Tata Iron and Steel Co Ltd has made a formal request to Union steel secretary Ashok Basu for the waiver of its Steel Development Fund loan.

The company has also expressed its willingness to continue paying the Rs 1 crore per month interest, as stipulated by the fund's managing committee.

Tata Steel's loan plus funded interest amounts to Rs 1,250 crore.

Confirming the development to Business Standard, R C Nandrajog, vice-president, finance, said, "We have requested that the government treat us at par with other companies which have received the benefit of loan waiver from the Steel Development Fund."

"The last three years have been difficult for Tata Steel and we believe that we have reasonable grounds for asking for this benefit.

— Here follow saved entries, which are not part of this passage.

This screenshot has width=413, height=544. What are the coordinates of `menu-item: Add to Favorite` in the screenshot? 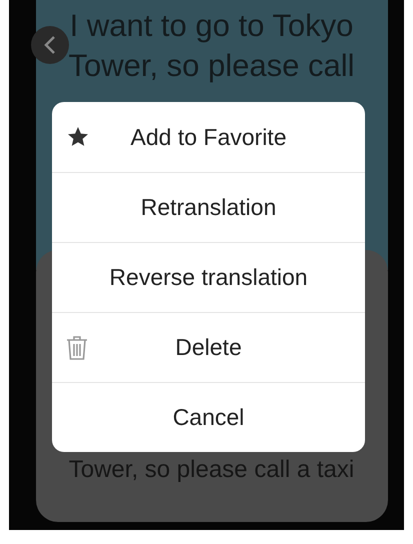 It's located at (208, 137).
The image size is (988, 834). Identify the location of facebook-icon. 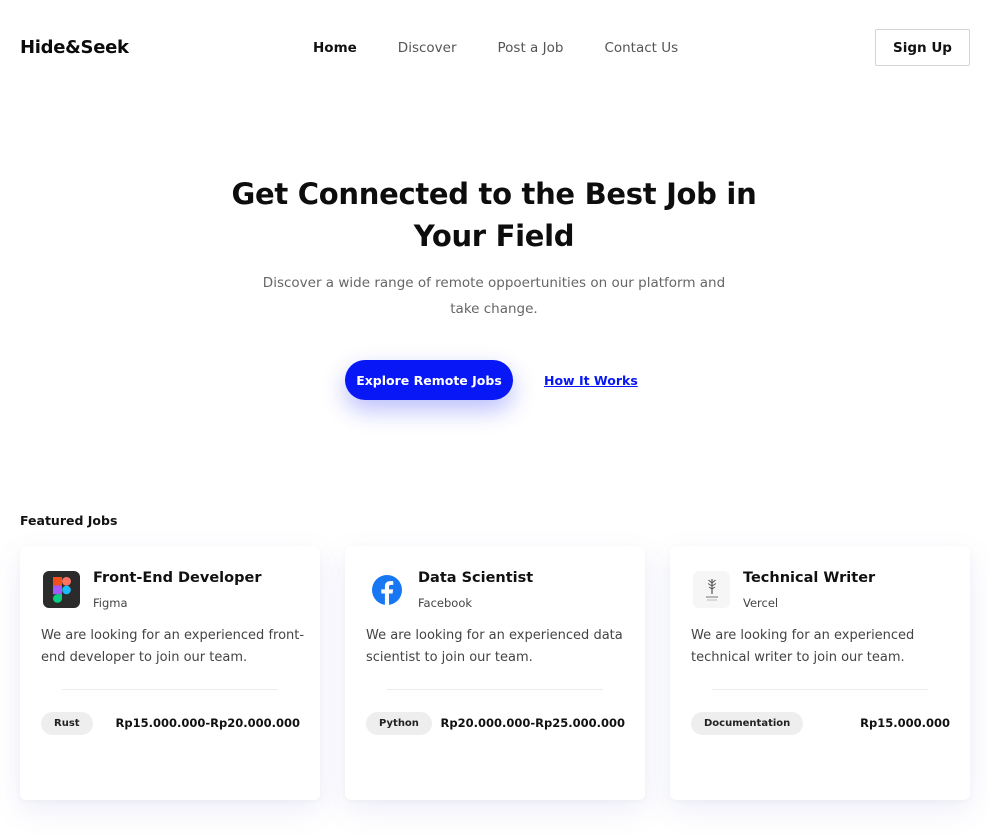
(386, 590).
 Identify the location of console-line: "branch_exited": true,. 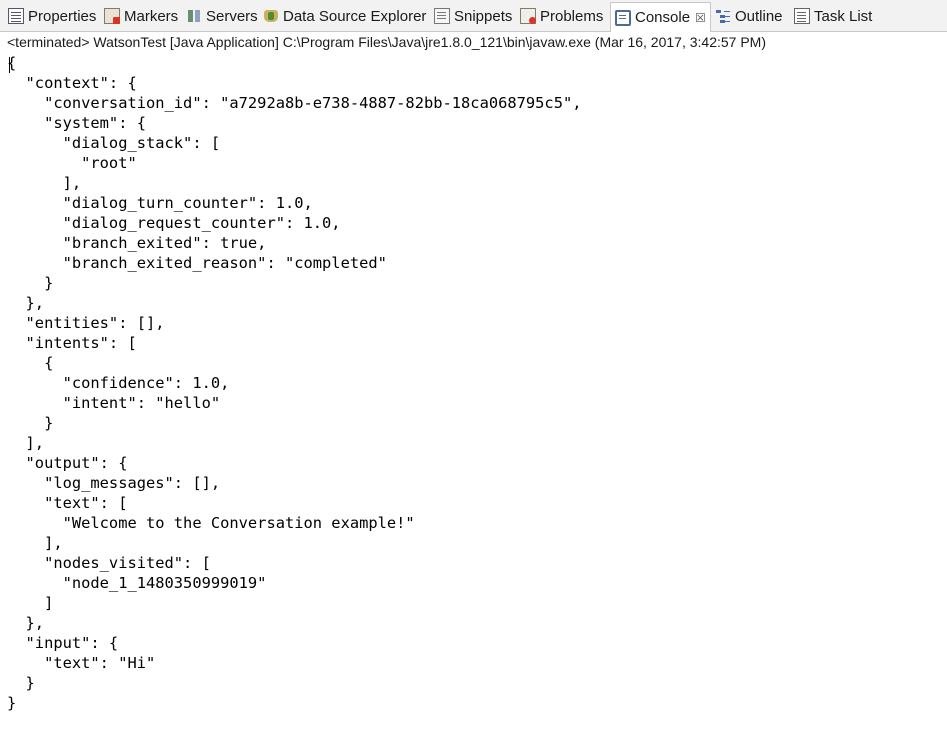
(137, 243).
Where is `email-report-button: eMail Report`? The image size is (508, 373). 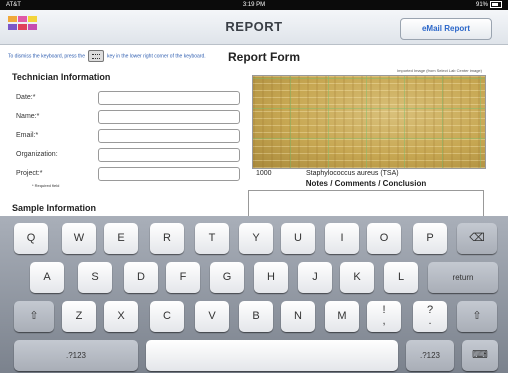
email-report-button: eMail Report is located at coordinates (446, 29).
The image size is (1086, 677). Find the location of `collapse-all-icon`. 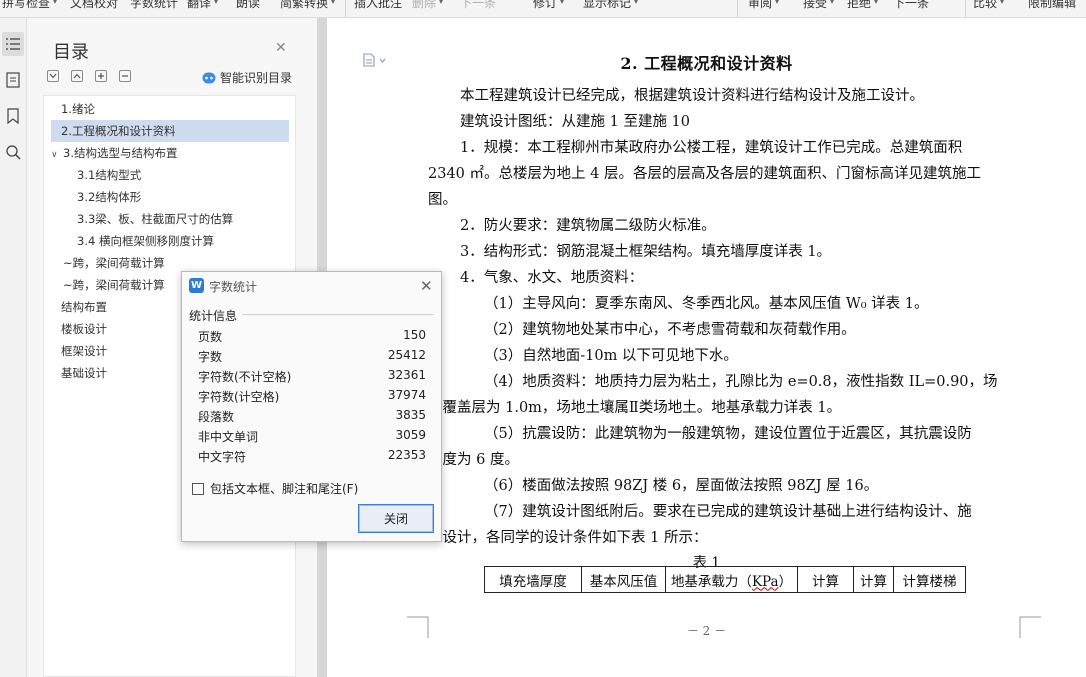

collapse-all-icon is located at coordinates (77, 76).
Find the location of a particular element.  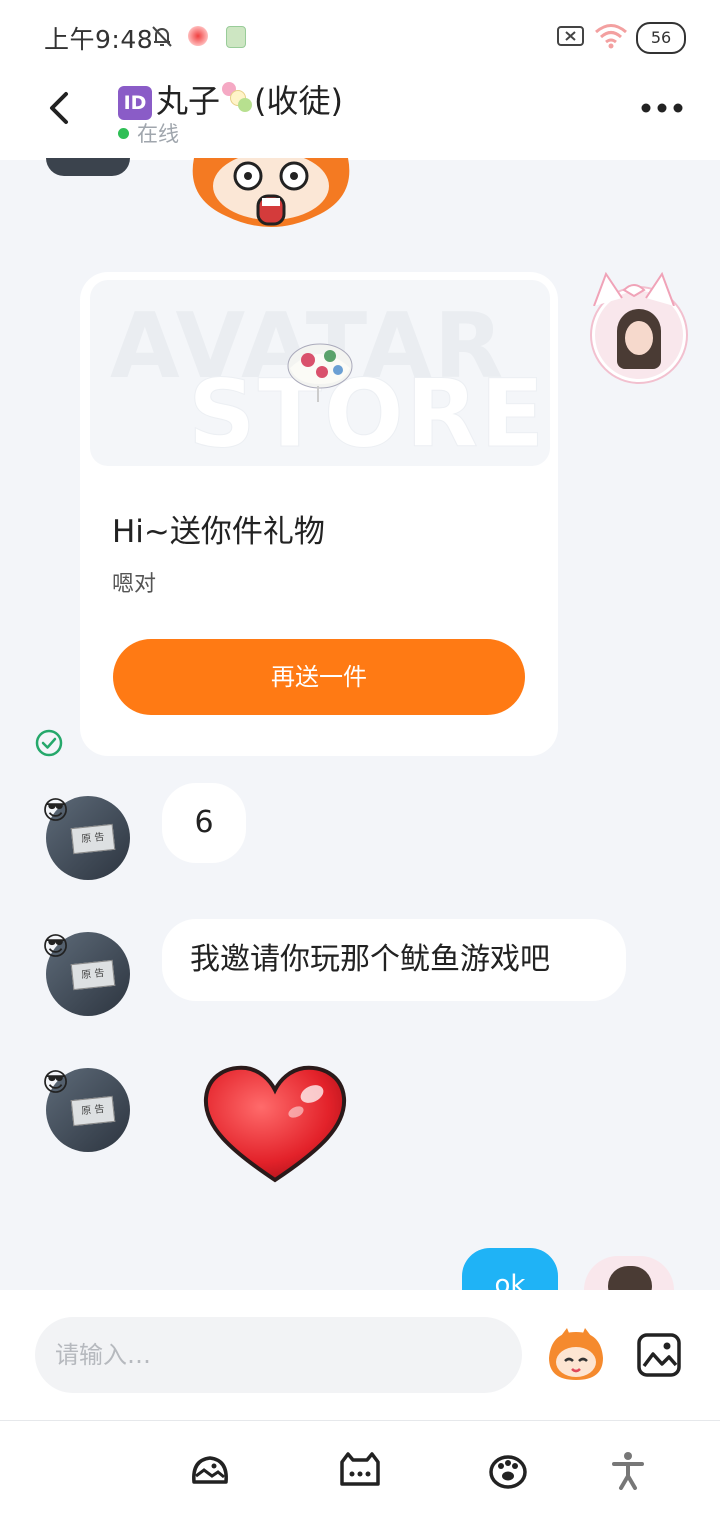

Like other companies which availed of the loan, Tata Steel has also spent the money on modernisation and helping ailing subsidiaries like Timplate Company of India Ltd," he added.

 

A letter to this effect was forwarded by Tata Steel to the steel secretary in mid-April.

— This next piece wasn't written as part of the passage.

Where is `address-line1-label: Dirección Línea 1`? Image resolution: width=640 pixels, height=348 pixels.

The ministry and the fund's managing committee, which has its headquarters in Calcutta, are yet to respond to the request.

The letter was authored by Nandrajog and it clearly hinted that Tata Steel be treated on par with public sector major Steel Authority of India Ltd.

Steel ministry sources said Tata group chairman Ratan Tata was in Delhi around the same time and met Union minister for steel Dilip Ray and Ashok Basu to take up the issue.

Tata Steel managing director Jamshed J Irani had told reporters at a press conference in early April that the company would seek a waiver of the loan, following the government's decision to waive SAIL's Rs 4,650 crore loan.

While Nandrajog is confident that the government will take a fair decision on the matter, senior SDF officials disagree. "Tata Steel cannot seek to be treated at par with SAIL, since their present financial positions are absolutely different. SAIL has slipped into the red and is likely to close fiscal 1999-2000 with a net loss of Rs 2,000 crore, bringing it perilously close to the Board for Industrial and Financial Reconstruction. Tata Steel, on the other hand, has been consistent with profits."

However, Nandrajog pointed out that Tata Steel, like SAIL, was denied the right to charge for its products at market prices during the control regime. "At that time, Tata Steel was treated as an integrated steel producer, at par with SAIL. The same conditions should apply now," said Nandrajog.